From National Right to Life:
The clock is running on a 60-day comment period regarding the proposed Protect Life rule to make changes to the Title X family planning program. While we expect the rule to be finalized, we are asking you to submit supportive comments using as guidelines the key points below. Additionally, any experts, advocates, or public officials who have specialized concerns on the Title X program should also be encouraged to comment.
To submit a comment:
- Access the published proposed rule at this link:
- Write a message to Health and Human Services Secretary Azar using the KEY POINTS below.
- Existing Title X regulations have blurred the line between abortion and family planning. The proposed Protect Life rule simply makes clear that abortion is not family planning. The rule would direct that abortion facilities could not be in the same location as where family planning services are delivered. The rule also states that Title X grantees may not refer for elective abortion.

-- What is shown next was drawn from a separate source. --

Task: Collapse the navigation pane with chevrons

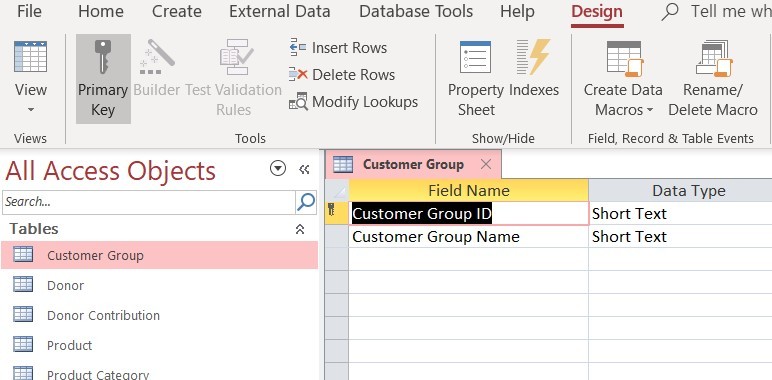Action: tap(304, 170)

- The proposed rule does not cut one dime of funding for family planning. Instead it merely ensures that federal funding goes to health facilities that do not perform or promote abortion as family planning.

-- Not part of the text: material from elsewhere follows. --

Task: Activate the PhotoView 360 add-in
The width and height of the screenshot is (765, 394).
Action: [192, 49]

- Title X funds would be directed to health facilities willing to comply with the restored regulations. (Of note, nationwide, of the roughly 4,000 Title X service locations, less than 443 are Planned Parenthood clinics).
- There is widespread availability of facilities that do not provide abortion onsite.
- Clinics that receive Title X funds (hospitals, Federally Qualified Health Centers, state public health departments, and others) already provide care to well over half the patients served by Title X. Since it appears that few such grantees are co-located with abortion clinics, they should have little difficulty complying with the new regulations.
- The proposed regulations will not “gag doctors” or “interfere with the doctor/patient relationship.” This argument is intended to divert attention from the real issue– the routine referral for elective abortion by federally funded agents.